She sat on the chair in her grad student apartment and she told me about the lecture on Marx and laws she was going to give. I took a picture, although she doesn’t realize it. I was struck by magic of a rare and spectacular sort.
In 2011 I coached her debate team over Skype and I read Marx to them. Specifically the bit about the alienation of labour. We had a late night conversation on Saturday and I told her the truth. She will far eclipse me. She will research and she will publish and she will lecture. I will see her cross three different university stages, I will see her get a PhD and one day I will sit in a classroom and I will watch her teach university students.

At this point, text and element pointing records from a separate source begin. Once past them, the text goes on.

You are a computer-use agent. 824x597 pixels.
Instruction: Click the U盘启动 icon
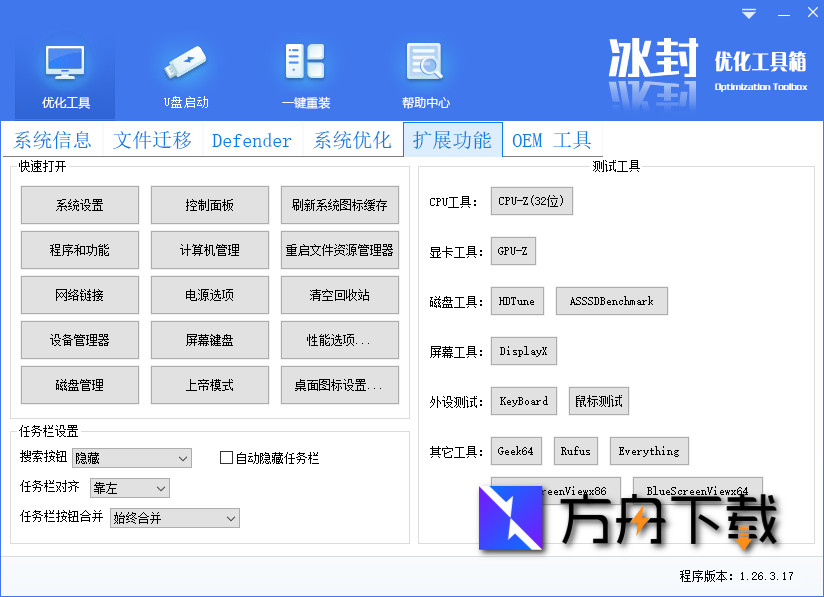tap(185, 70)
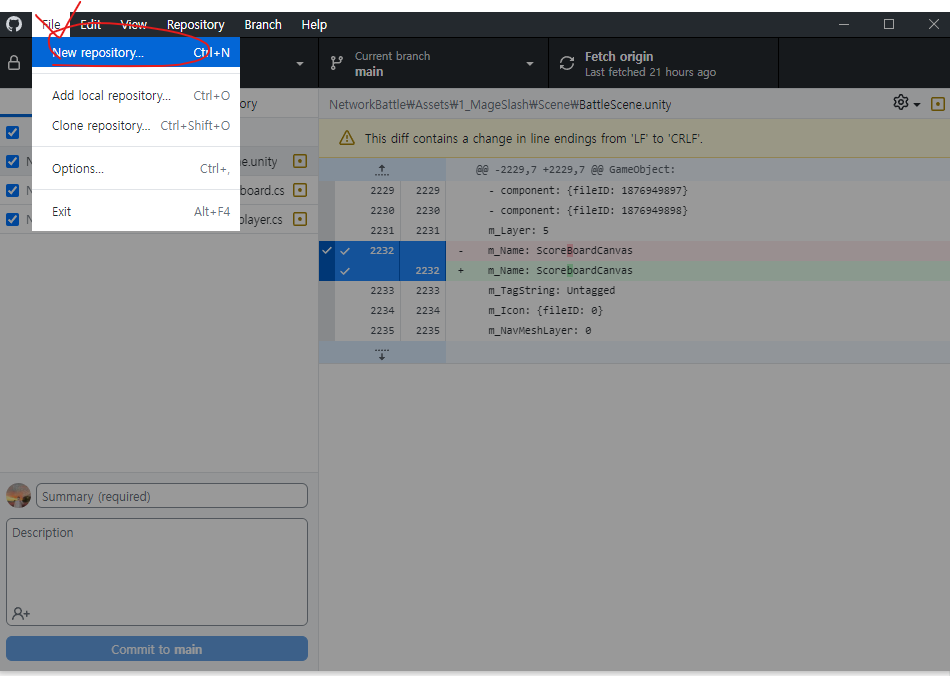Screen dimensions: 950x676
Task: Open the diff gear dropdown arrow
Action: coord(916,104)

I will never be famous. At 39, I’m ok with that. This morning, while she went off to class, I made her bed, made soup out of the left over thanksgiving turkey, swept the floor, answered some work emails, worked a bit on my thesis and I’ll head down to campus to meet her for lunch.
I told her something else on Saturday. That all I wanted was to take a small part of my world and make it better. To know that part of me lived on. I love Marx. Oh, I don’t agree with him, but the idea that we give our best selves, our most truly human selves in our labour and we are alienated from that when we sell it? There’s a truth in that. She’s turned the idea of consent and contracts into an entire thesis.
I do not plan on leaving this world for a very long time. I have things to do, mayhap more coaching to give. I’d like to teach her to make soup.
But this weekend, in the middle of the production of producing a full thanksgiving meal in the world’s smallest kitchen, with the world’s dullest knives (I sharpened them on the bottom of coffee mugs), while flavouring the carrots with OJ and taco seasoning, I saw magic.